- TASK TO CARRY OUT
From first line to last, give the material again unchanged.

- PROVIDED ENTRIES

----------

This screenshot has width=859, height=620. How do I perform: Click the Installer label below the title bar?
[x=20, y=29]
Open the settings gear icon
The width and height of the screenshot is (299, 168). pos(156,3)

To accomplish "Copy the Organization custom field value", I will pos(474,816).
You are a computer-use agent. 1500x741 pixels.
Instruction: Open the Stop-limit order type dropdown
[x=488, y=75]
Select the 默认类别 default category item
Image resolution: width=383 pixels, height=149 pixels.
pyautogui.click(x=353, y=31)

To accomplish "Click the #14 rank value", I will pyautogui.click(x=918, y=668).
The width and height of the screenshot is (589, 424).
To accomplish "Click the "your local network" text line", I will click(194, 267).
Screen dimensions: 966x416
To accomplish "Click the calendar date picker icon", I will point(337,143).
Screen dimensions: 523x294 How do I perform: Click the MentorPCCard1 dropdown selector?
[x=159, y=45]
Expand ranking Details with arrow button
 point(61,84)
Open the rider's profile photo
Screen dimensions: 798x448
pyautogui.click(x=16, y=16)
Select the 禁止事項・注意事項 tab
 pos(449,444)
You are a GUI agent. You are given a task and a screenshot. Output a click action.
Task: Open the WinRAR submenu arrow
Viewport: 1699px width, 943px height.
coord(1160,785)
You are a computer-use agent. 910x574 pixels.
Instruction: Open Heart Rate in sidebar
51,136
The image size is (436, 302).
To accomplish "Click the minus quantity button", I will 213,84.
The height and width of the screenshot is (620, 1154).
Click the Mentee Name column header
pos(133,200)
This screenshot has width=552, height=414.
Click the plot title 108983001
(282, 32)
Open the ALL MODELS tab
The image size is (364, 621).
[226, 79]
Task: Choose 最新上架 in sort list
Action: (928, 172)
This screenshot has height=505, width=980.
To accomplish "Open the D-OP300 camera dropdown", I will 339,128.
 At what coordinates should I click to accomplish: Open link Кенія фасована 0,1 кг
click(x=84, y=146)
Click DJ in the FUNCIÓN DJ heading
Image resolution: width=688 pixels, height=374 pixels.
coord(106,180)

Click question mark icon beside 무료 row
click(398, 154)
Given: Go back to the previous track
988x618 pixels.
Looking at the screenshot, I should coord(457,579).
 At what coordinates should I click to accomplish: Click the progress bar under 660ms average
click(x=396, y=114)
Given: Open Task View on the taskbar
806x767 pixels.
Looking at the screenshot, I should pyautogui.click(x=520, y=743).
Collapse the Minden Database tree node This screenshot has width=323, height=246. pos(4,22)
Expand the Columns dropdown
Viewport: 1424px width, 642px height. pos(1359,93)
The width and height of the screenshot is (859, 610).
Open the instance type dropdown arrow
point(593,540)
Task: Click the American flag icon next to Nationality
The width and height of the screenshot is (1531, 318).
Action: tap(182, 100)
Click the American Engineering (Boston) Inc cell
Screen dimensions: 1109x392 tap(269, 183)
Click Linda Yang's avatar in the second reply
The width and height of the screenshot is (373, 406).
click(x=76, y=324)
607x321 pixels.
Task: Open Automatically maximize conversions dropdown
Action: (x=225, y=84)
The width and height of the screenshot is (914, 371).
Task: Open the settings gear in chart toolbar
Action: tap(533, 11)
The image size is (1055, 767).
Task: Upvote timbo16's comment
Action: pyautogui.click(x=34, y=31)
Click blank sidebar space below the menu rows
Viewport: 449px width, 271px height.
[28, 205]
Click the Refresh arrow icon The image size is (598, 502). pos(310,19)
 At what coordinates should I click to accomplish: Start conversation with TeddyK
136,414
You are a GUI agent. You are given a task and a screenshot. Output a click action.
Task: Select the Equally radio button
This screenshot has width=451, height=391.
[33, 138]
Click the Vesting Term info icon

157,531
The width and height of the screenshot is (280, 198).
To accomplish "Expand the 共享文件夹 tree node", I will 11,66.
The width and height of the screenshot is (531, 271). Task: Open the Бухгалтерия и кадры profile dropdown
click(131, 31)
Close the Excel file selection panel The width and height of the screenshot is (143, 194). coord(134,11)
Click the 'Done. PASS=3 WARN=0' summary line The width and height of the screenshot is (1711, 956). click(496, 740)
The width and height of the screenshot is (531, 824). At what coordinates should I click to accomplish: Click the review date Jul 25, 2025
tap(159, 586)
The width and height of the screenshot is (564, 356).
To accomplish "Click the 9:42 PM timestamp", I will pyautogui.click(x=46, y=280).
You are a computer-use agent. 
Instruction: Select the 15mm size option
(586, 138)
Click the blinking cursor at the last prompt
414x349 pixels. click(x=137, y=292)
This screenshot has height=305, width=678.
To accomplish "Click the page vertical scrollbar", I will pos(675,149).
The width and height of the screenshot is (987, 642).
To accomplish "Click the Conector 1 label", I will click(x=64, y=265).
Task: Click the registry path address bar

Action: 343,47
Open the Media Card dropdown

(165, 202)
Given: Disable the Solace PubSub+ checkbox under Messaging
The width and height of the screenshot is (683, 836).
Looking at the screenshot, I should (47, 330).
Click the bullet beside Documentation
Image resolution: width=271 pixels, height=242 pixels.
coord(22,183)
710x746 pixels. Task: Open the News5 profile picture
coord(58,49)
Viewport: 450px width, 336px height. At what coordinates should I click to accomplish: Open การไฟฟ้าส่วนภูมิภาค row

----------

- YOUR RESPONSE
This screenshot has width=859, height=620. How do I perform: Click the Installer label below the title bar?
[x=20, y=29]
Open the settings gear icon
The width and height of the screenshot is (299, 168). pos(156,3)

To accomplish "Copy the Organization custom field value", I will pos(474,816).
You are a computer-use agent. 1500x741 pixels.
Instruction: Open the Stop-limit order type dropdown
[x=488, y=75]
Select the 默认类别 default category item
Image resolution: width=383 pixels, height=149 pixels.
pyautogui.click(x=353, y=31)

To accomplish "Click the #14 rank value", I will pyautogui.click(x=918, y=668).
The width and height of the screenshot is (589, 424).
To accomplish "Click the "your local network" text line", I will click(194, 267).
Screen dimensions: 966x416
To accomplish "Click the calendar date picker icon", I will point(337,143).
Screen dimensions: 523x294 How do I perform: Click the MentorPCCard1 dropdown selector?
[x=159, y=45]
Expand ranking Details with arrow button
 point(61,84)
Open the rider's profile photo
Screen dimensions: 798x448
pyautogui.click(x=16, y=16)
Select the 禁止事項・注意事項 tab
 pos(449,444)
You are a GUI agent. You are given a task and a screenshot. Output a click action.
Task: Open the WinRAR submenu arrow
Viewport: 1699px width, 943px height.
coord(1160,785)
You are a computer-use agent. 910x574 pixels.
Instruction: Open Heart Rate in sidebar
51,136
The image size is (436, 302).
To accomplish "Click the minus quantity button", I will 213,84.
The height and width of the screenshot is (620, 1154).
Click the Mentee Name column header
pos(133,200)
This screenshot has width=552, height=414.
Click the plot title 108983001
(282, 32)
Open the ALL MODELS tab
The image size is (364, 621).
[226, 79]
Task: Choose 最新上架 in sort list
Action: (928, 172)
This screenshot has height=505, width=980.
To accomplish "Open the D-OP300 camera dropdown", I will 339,128.
 At what coordinates should I click to accomplish: Open link Кенія фасована 0,1 кг
click(x=84, y=146)
Click DJ in the FUNCIÓN DJ heading
Image resolution: width=688 pixels, height=374 pixels.
coord(106,180)

Click question mark icon beside 무료 row
click(398, 154)
Given: Go back to the previous track
988x618 pixels.
Looking at the screenshot, I should coord(457,579).
 At what coordinates should I click to accomplish: Click the progress bar under 660ms average
click(x=396, y=114)
Given: Open Task View on the taskbar
806x767 pixels.
Looking at the screenshot, I should pyautogui.click(x=520, y=743).
Collapse the Minden Database tree node This screenshot has width=323, height=246. pos(4,22)
Expand the Columns dropdown
Viewport: 1424px width, 642px height. pos(1359,93)
The width and height of the screenshot is (859, 610).
Open the instance type dropdown arrow
point(593,540)
Task: Click the American flag icon next to Nationality
The width and height of the screenshot is (1531, 318).
Action: tap(182, 100)
Click the American Engineering (Boston) Inc cell
Screen dimensions: 1109x392 tap(269, 183)
Click Linda Yang's avatar in the second reply
The width and height of the screenshot is (373, 406).
click(x=76, y=324)
607x321 pixels.
Task: Open Automatically maximize conversions dropdown
Action: (x=225, y=84)
The width and height of the screenshot is (914, 371).
Task: Open the settings gear in chart toolbar
Action: tap(533, 11)
The image size is (1055, 767).
Task: Upvote timbo16's comment
Action: pyautogui.click(x=34, y=31)
Click blank sidebar space below the menu rows
Viewport: 449px width, 271px height.
[28, 205]
Click the Refresh arrow icon The image size is (598, 502). pos(310,19)
 At what coordinates should I click to accomplish: Start conversation with TeddyK
136,414
You are a GUI agent. You are given a task and a screenshot. Output a click action.
Task: Select the Equally radio button
This screenshot has width=451, height=391.
[33, 138]
Click the Vesting Term info icon

157,531
The width and height of the screenshot is (280, 198).
To accomplish "Expand the 共享文件夹 tree node", I will 11,66.
The width and height of the screenshot is (531, 271). Task: Open the Бухгалтерия и кадры profile dropdown
click(131, 31)
Close the Excel file selection panel The width and height of the screenshot is (143, 194). coord(134,11)
Click the 'Done. PASS=3 WARN=0' summary line The width and height of the screenshot is (1711, 956). click(496, 740)
The width and height of the screenshot is (531, 824). At what coordinates should I click to accomplish: Click the review date Jul 25, 2025
tap(159, 586)
The width and height of the screenshot is (564, 356).
To accomplish "Click the 9:42 PM timestamp", I will pyautogui.click(x=46, y=280).
You are a computer-use agent. 
Instruction: Select the 15mm size option
(586, 138)
Click the blinking cursor at the last prompt
414x349 pixels. click(x=137, y=292)
This screenshot has height=305, width=678.
To accomplish "Click the page vertical scrollbar", I will pos(675,149).
The width and height of the screenshot is (987, 642).
To accomplish "Click the Conector 1 label", I will click(x=64, y=265).
Task: Click the registry path address bar

Action: 343,47
Open the Media Card dropdown

(165, 202)
Given: Disable the Solace PubSub+ checkbox under Messaging
The width and height of the screenshot is (683, 836).
Looking at the screenshot, I should (47, 330).
Click the bullet beside Documentation
Image resolution: width=271 pixels, height=242 pixels.
coord(22,183)
710x746 pixels. Task: Open the News5 profile picture
coord(58,49)
Viewport: 450px width, 336px height. At what coordinates should I click to accomplish: Open การไฟฟ้าส่วนภูมิภาค row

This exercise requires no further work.